WHAT YOU SHOULD DO – All that should be output is the block of lines below from the line with "Click the Geräteinformation group label" to the line with "Click the yellow", both included, exactly as written.

INPUT MATERIAL –
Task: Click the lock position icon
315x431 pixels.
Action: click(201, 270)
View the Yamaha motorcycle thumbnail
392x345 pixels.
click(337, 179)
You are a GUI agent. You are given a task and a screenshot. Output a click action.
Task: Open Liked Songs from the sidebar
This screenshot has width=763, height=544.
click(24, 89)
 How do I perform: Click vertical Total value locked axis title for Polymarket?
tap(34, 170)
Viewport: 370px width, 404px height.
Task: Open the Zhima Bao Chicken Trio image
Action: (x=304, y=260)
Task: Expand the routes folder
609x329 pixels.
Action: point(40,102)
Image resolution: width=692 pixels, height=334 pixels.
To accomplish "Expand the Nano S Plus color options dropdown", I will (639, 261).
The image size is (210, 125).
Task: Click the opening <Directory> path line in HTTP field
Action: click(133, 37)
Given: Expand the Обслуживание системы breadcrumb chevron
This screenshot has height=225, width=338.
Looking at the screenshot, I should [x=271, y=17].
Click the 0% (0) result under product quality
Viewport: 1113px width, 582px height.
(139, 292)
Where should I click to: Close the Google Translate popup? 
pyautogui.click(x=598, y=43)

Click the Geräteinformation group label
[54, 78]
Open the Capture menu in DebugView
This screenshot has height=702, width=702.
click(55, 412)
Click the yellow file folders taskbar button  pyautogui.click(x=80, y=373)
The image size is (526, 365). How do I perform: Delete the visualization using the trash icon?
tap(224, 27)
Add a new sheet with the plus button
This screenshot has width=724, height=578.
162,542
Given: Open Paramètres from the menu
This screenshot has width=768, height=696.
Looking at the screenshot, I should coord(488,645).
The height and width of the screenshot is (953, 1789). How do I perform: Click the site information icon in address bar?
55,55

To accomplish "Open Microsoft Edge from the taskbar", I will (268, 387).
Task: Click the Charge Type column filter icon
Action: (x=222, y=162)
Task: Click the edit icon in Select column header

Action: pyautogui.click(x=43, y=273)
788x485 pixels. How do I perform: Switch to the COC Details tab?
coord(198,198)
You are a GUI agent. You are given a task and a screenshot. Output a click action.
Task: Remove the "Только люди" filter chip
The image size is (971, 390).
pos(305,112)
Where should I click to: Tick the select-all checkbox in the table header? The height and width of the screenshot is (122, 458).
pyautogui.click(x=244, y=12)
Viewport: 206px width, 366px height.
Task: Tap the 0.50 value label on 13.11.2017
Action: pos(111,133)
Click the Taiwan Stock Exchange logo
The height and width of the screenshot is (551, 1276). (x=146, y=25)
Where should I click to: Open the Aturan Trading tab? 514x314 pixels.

ANSWER SPACE –
Click the Geräteinformation group label
[54, 78]
Open the Capture menu in DebugView
This screenshot has height=702, width=702.
click(55, 412)
Click the yellow file folders taskbar button  pyautogui.click(x=80, y=373)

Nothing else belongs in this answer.